What you should do
Below is a set of entries. Reproduce exactly the lines from the one containing "The height and width of the screenshot is (920, 1316)." through the end, both included.
═══
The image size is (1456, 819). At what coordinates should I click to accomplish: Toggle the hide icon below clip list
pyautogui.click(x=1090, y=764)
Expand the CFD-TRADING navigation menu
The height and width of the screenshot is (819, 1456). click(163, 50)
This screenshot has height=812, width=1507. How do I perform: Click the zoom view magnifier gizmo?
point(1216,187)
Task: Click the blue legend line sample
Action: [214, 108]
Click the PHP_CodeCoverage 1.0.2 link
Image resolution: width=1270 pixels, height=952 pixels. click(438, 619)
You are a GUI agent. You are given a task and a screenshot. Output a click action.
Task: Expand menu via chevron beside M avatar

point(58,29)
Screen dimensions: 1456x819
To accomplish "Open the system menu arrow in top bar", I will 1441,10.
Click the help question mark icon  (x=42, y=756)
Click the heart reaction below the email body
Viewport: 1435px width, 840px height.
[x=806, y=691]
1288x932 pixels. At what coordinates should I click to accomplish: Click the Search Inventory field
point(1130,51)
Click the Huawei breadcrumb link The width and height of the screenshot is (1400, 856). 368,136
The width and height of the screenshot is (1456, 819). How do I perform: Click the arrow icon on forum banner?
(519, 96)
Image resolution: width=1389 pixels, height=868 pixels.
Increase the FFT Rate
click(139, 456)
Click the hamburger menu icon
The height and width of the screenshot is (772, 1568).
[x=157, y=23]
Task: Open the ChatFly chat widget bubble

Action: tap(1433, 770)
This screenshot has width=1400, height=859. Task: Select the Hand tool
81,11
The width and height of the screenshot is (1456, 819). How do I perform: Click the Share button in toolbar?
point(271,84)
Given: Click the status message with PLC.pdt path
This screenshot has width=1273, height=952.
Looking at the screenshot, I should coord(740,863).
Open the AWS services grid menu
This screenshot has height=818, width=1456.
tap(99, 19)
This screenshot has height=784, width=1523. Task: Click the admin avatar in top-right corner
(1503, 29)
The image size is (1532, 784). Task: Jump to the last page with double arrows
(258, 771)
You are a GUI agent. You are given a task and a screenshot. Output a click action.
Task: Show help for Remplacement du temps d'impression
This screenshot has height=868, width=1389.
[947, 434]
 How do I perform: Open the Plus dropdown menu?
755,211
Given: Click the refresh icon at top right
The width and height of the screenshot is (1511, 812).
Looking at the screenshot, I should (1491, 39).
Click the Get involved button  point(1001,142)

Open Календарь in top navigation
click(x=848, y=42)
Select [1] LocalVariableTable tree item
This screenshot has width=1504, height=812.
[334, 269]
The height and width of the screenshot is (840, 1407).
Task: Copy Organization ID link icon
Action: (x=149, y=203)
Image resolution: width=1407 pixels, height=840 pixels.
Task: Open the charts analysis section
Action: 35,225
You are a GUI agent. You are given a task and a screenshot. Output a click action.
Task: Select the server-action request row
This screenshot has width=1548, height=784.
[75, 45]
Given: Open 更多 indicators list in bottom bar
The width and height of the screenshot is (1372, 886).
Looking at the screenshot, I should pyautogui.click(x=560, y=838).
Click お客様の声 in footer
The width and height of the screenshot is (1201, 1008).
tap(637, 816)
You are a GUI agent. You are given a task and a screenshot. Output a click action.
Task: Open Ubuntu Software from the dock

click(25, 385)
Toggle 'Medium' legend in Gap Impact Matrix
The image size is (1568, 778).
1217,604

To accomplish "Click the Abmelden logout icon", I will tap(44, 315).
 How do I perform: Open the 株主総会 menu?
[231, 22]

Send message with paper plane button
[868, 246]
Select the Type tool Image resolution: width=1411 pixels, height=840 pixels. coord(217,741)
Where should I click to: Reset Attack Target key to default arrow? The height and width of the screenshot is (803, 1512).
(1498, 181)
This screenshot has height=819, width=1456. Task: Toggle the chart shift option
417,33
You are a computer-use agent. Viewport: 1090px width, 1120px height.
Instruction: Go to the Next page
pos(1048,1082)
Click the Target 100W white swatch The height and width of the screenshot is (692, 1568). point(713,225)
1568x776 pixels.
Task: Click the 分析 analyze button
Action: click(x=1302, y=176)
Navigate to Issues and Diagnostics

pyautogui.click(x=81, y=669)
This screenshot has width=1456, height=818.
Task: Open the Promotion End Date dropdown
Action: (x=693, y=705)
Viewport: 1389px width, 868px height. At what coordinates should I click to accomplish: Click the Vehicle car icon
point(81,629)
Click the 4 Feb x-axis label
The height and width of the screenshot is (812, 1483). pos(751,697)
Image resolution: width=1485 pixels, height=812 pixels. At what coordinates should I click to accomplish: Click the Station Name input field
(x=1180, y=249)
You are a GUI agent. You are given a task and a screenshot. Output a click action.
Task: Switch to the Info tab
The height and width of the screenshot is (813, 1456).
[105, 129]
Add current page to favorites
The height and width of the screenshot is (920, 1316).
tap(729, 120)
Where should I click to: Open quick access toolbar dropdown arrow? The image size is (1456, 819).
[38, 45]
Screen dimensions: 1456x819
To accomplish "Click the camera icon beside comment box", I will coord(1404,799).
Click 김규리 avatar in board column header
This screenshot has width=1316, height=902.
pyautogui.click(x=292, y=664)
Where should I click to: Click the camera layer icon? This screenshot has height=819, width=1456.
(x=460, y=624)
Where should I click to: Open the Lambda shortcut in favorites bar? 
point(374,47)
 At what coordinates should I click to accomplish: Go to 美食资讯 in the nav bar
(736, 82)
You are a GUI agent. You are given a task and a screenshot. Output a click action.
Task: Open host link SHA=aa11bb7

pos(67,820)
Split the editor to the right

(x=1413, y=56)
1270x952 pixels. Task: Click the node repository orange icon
═══
Written response
The height and width of the screenshot is (920, 1316).
tap(729, 120)
Where should I click to: Open quick access toolbar dropdown arrow? The image size is (1456, 819).
[38, 45]
Screen dimensions: 1456x819
To accomplish "Click the camera icon beside comment box", I will coord(1404,799).
Click 김규리 avatar in board column header
This screenshot has width=1316, height=902.
pyautogui.click(x=292, y=664)
Where should I click to: Click the camera layer icon? This screenshot has height=819, width=1456.
(x=460, y=624)
Where should I click to: Open the Lambda shortcut in favorites bar? 
point(374,47)
 At what coordinates should I click to accomplish: Go to 美食资讯 in the nav bar
(736, 82)
You are a GUI agent. You are given a task and a screenshot. Output a click action.
Task: Open host link SHA=aa11bb7

pos(67,820)
Split the editor to the right

(x=1413, y=56)
1270x952 pixels. Task: Click the node repository orange icon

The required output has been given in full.